From: Marcelo Tosatti
Date: Wed Jan 04 2023 - 07:37:03 EST


On Fri, Dec 30, 2022 at 02:21:32PM +0100, Frederic Weisbecker wrote:
> On Tue, Dec 27, 2022 at 09:11:39AM -0300, Marcelo Tosatti wrote:
> > @@ -606,6 +608,7 @@ static inline void mod_zone_state(struct
> >
> > if (z)
> > zone_page_state_add(z, zone, item);
> > + vmstat_mark_dirty();
> > }
> >
> > void mod_zone_page_state(struct zone *zone, enum zone_stat_item item,
> > @@ -674,6 +677,7 @@ static inline void mod_node_state(struct
> >
> > if (z)
> > node_page_state_add(z, pgdat, item);
> > + vmstat_mark_dirty();
>
> Looking at this further, about the two above chunks, there is a risk to
> mark the wrong CPU dirty because those functions are preemptible and rely
> on this_cpu_cmpxchg() to deal with preemption.
>
> Thanks.

Hi Frederic,

Yes, good catch: if the CPU is preempted after this_cpu_cmpxchg(),
but before vmstat_mark_dirty, then one ends up with a CPU with
per-CPU vm counters dirty and the per-CPU vmstat dirty bit unset.

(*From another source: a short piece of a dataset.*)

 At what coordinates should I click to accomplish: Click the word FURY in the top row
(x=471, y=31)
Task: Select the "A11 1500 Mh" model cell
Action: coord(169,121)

This could cause a CPU to remain with the per-CPU vm counters dirty
for longer than sysctl_stat_interval.

Should move vmstat_mark_dirty() above "if (z)", then do
preempt_disable() on function entry and preempt_enable()
after vmstat_mark_dirty. Luckily preempt_disable()/preempt_enable()
is much cheaper than local_irq_disable()/local_irq_enable().